The Op-Ed page of ‘The Hindu’ carried out an article of the
IT minister, Kapil Sibal, which intended in giving a reply to the recent remark
of Narendra Modi on the inadequate spending of UPA government in the education
sector. In this, the minister defends UPA with the comparison of public
expenditures on education during NDA and his government.
Recently, in a gathering at a Pune University, Narendra Modi
passed a remark on the UPA government’s expenditure of mere 4% of GDP compared
to China’s 20% of GDP on this sector. The conjecture of data from Government World Reports (2013)

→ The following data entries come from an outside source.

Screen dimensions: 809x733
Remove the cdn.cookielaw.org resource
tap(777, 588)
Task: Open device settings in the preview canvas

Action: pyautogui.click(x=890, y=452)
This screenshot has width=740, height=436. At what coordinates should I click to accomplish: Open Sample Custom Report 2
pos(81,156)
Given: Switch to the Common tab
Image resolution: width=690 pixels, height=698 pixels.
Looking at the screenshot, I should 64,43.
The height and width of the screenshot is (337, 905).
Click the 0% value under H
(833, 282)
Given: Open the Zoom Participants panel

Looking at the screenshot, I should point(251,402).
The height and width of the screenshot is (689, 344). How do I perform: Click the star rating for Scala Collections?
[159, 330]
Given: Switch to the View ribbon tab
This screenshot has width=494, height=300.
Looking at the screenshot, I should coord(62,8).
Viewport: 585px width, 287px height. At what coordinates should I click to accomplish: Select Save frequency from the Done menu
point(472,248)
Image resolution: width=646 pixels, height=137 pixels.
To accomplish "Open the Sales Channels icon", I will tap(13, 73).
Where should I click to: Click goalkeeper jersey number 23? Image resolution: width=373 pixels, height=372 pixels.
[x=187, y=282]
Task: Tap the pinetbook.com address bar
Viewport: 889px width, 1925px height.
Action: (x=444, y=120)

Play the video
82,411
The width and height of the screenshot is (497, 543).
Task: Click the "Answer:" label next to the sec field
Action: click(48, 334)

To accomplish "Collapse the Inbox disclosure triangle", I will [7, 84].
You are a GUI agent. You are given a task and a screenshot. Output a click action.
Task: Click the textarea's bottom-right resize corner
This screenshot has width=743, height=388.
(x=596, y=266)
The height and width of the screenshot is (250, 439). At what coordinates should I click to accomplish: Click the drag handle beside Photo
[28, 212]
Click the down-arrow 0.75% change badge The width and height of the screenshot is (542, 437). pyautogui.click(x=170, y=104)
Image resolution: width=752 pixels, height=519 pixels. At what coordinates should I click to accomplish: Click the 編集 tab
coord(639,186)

proclaims the Chinese government expenditure was $1.25 trillion in the previous
five years. This clears the air; china has spent only 4% of GDP on education. This
extrapolation of data forms a basis of the minister’s argument.
He accuses the NDA government’s expenditure of 2.4% of GDP
whereas the UPA government spent staggering 4.2% of country’s GDP. Apparently,
the figures show a hike in spending during the UPA regime. But to be noted is the
country recorded its unprecedented GDP growth of 8.5% in the last decade only.
The onset of real economic boom brought by IT was set after 2004 in the
country, which means under the UPA government.
Ironically, the public expenditure on education reveals a
different set of data. The government recorded its highest spending in the year
1999 with 12.72% and its least in the year 2009 with 9.98% of total government
expenditure, according to official figures.
Thus, these figures support no successive government had
valued the importance of education. Apart from RTE, the UPA government hasn’t
roll out its sleeves in the sector. What believed to be a game changer, mid-day
meals, is fraught with corruption and inefficiency driving students away from
the school. Besides, the country concentrated very little on the pre-primary
schools where the drop out ratio from schools scales higher as no legislation take
cares of it.
The education sector is disfigured beyond recognition and
being hopeless to millions of young minds. The persistent neglect of
government, uncontrolled power exercise of private parties not bode well with
the future of the country.
Apparently, the minister started his article with a quote, "Great leaders, it is said, are dealers in hope". This saying makes us to admit
that our country, unfortunately, never stumbled across a great leader, so far.